Return the data below unchanged, without images.
+ + + + +
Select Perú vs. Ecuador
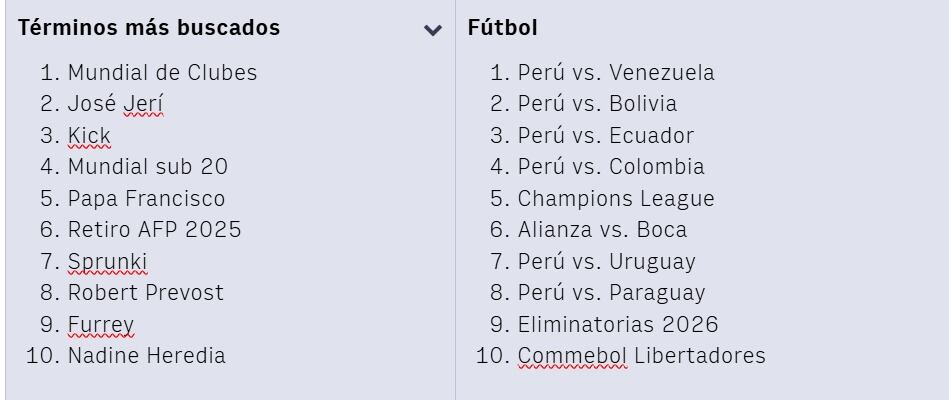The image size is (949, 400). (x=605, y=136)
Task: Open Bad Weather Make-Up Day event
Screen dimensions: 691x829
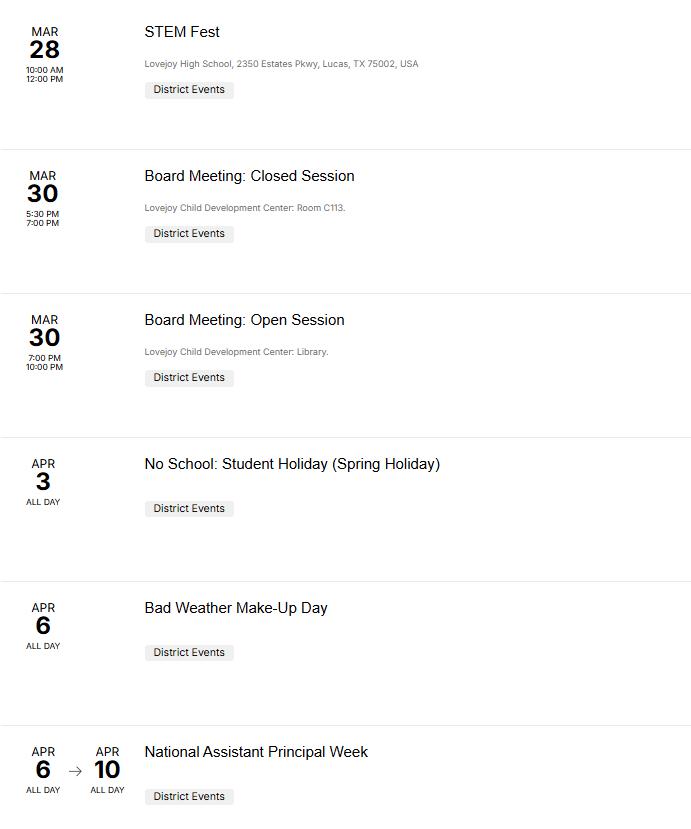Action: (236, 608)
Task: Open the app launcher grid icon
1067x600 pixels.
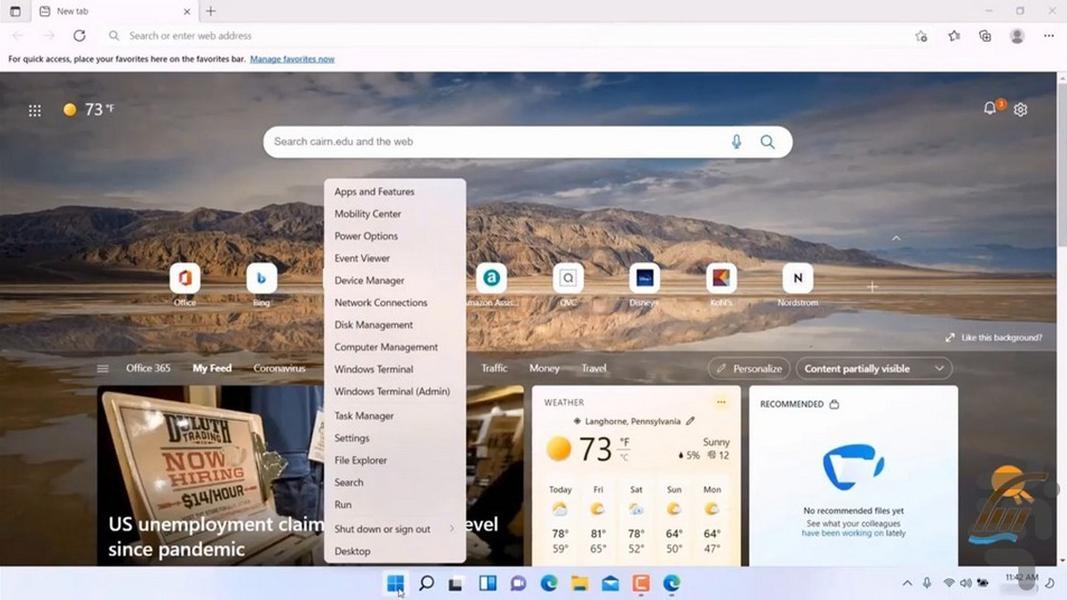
+ + + + +
▶ **Solution**:
Select Perú vs. Ecuador
The image size is (949, 400). (x=605, y=136)
Task: Open Bad Weather Make-Up Day event
Screen dimensions: 691x829
Action: (236, 608)
Task: Open the app launcher grid icon
1067x600 pixels.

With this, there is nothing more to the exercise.